Buckling under public pressure in the US, Obama went all out. With a striking change of policy, he had turned large swathes of Congress against him. In actual fact, those who turned against him were that majority of Congress members who, as legislators, had for years been acting contrary to the law—for instance, when they placed the interpretation of the Geneva Convention on the unconditional protection of prisoners in the President’s hands, and allowed the White House to shape binding provisions of international law to its liking. Or, when they overrode the Supreme Court twice to block detention reviews in civil courts for Guantánamo prisoners, thus reaffirming the indefensible claim of the Bush administration to allow anyone, anywhere, to be seized on suspicion of terrorist activity and locked up at a location anywhere in the world for an indefinite period of time—without a court order, without a right to object, without charge, and without a judgement. During his election campaign, Obama had promised to close Guantánamo, but he could not accomplish even this, because the funds needed had been blocked for expanding and upgrading high-security prisons in Illinois and Wisconsin.

To this day—from the Obama administration and the term of office held by Donald Trump to the new government led by Joe Biden—nothing about this violation of international law has changed. With Guantánamo, politicians reaped what they sowed, and popularity and unscrupulousness went hand in hand. It was simply opportune to turn up saying that a tough log needed a sharp axe, and to tame terrorists using their own means. With this in mind, North America’s war on terror can also be seen as a message to itself, that says: we are not effete, weak, or defenceless, we are and remain undaunted, dominant, and are bound only to ourselves.

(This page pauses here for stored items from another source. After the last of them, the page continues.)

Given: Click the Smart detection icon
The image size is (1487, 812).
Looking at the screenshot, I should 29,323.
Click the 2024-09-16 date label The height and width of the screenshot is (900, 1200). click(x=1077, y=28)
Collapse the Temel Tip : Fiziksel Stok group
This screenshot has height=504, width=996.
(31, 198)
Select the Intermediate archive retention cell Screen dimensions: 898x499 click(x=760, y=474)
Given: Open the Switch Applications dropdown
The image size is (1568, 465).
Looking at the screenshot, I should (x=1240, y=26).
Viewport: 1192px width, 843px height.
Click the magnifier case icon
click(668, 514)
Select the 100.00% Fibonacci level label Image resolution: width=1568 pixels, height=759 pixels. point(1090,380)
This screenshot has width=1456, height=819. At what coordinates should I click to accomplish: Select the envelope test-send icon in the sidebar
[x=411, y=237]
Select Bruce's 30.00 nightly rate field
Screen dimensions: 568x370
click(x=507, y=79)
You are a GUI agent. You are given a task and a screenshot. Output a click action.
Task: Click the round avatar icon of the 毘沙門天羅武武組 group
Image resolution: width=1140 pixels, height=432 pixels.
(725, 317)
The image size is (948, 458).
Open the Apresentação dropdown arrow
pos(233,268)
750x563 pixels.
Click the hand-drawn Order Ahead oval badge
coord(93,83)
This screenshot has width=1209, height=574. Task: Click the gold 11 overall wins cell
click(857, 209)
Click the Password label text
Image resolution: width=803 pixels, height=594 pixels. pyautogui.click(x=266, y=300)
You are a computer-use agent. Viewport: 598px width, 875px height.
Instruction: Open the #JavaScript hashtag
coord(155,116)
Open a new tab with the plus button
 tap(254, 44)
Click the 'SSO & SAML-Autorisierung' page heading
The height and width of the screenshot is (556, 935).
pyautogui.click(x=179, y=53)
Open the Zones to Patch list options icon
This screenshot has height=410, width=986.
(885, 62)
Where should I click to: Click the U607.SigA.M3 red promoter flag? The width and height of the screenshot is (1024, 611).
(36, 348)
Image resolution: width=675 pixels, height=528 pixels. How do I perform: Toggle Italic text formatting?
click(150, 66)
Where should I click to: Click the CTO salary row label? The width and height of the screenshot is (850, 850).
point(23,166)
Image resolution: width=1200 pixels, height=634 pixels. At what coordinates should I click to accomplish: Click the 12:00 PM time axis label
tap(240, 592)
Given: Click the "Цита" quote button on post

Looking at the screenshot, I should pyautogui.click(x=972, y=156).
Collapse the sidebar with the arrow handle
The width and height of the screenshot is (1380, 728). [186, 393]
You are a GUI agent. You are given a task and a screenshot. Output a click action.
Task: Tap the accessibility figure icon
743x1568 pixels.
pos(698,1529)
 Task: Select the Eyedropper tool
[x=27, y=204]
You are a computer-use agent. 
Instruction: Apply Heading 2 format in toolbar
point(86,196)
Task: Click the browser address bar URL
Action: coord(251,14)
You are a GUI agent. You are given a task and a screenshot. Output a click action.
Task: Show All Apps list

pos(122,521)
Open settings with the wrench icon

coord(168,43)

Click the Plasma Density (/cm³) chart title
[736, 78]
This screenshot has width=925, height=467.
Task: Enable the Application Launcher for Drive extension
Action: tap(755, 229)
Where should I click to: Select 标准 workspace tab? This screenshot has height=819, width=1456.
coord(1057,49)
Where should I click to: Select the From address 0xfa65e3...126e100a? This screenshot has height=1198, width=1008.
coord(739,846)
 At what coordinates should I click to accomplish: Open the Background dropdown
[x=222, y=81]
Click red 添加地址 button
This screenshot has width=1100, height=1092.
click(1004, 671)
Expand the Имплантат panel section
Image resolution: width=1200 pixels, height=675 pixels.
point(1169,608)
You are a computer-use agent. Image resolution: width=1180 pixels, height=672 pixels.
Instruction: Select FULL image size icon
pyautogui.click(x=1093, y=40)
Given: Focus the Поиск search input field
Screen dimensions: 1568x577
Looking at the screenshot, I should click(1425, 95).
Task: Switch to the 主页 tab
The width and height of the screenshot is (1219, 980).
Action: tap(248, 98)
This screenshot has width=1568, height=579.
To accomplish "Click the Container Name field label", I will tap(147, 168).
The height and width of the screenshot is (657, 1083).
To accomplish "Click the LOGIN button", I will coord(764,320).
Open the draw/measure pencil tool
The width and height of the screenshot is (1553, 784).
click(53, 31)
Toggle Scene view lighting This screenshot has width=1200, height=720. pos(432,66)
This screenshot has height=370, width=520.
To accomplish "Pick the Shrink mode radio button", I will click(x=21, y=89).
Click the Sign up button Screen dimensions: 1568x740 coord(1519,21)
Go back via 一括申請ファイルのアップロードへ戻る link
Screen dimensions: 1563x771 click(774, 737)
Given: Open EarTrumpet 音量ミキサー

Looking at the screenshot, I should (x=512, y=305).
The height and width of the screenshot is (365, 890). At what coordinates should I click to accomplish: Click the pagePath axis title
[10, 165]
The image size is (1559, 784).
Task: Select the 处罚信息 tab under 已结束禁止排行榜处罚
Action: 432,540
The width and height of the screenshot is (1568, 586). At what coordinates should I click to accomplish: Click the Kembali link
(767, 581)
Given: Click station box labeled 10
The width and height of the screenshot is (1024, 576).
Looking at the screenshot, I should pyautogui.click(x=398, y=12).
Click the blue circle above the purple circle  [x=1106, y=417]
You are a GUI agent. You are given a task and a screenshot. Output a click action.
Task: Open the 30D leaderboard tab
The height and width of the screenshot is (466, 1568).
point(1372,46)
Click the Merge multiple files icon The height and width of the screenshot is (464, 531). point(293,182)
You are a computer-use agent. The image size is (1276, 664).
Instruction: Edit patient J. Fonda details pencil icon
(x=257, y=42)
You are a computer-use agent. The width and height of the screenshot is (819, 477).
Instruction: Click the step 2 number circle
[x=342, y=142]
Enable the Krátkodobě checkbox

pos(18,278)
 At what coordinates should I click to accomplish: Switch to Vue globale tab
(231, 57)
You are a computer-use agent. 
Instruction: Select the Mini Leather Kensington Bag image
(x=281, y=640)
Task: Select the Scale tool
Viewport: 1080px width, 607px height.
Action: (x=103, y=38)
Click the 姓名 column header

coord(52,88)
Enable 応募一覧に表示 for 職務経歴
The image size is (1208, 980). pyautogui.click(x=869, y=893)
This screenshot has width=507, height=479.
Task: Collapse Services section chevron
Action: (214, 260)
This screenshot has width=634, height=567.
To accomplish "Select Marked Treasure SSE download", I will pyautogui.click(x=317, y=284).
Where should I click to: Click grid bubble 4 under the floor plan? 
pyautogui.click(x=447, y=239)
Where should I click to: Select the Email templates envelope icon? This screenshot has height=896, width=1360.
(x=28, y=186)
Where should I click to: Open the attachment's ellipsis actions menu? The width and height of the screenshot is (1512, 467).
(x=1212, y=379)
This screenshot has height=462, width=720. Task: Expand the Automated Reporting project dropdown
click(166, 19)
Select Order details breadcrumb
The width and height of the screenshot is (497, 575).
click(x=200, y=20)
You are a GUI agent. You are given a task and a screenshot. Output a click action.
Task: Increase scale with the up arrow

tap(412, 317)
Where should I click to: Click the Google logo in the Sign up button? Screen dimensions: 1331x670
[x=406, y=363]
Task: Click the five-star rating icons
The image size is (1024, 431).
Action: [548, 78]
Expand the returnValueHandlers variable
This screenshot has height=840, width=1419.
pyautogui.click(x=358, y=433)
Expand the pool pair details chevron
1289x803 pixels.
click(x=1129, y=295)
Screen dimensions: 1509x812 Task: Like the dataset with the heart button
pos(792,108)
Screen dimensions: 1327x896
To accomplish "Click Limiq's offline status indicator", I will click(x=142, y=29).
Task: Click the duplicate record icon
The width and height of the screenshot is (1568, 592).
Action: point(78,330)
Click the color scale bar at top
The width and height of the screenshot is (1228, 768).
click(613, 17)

It also appears that the excessive exaggeration of danger continues to demand its inflated price. Joe Biden was barely 100 days in office before he spoke, in a style characteristic of his predecessor, of a contest between democracy and autocracy, black and white, good and evil. He also—as if the days of the Cold War were not long behind us—made it clear that regardless of its goal, the United States’ new major rival China would not be allowed to become “the leading country in the world, the wealthiest country in the world, and the most powerful country in the world. That’s not going to happen on my watch because the United States is going to continue to grow”. He could also have said that only the US can and are allowed to lead, and if anyone interferes in our affairs, we will teach them manners. But this was unnecessary, since CIA director William Burns had already stated some time before that “[o]ut-competing China will be key to our national security in the days ahead”.

However, with this focus, Washington is about to repeat the cardinal mistake made by all empires aware of their impending descent and unwilling to resign themselves to it. If there is one reliable recurring factor since ancient times, it is that those who do not want to share power, but instead fight tooth and nail to hold on to it, may be able to defer their losses—but only at the price of an even higher bill in the end. Hostility and confrontation rarely miss the mark; they are generally repaid in kind. Looking back to the past in this way has nothing to do with appeasement or an escape from reality. Rather, it serves as a rebuke of incontestable present realities. In the densely woven network of today’s world, a country can neither decouple from China, nor can it construct a parallel universe where only its own rules apply. Acknowledging facts does not mean capitulating to them; this is often the only way to change them for the benefit of all. The overheated talk on containing and excluding China and keeping it in its place shows just how far away Washington is from realizing this—and how much it is gambling with its hegemonic position through its own doing.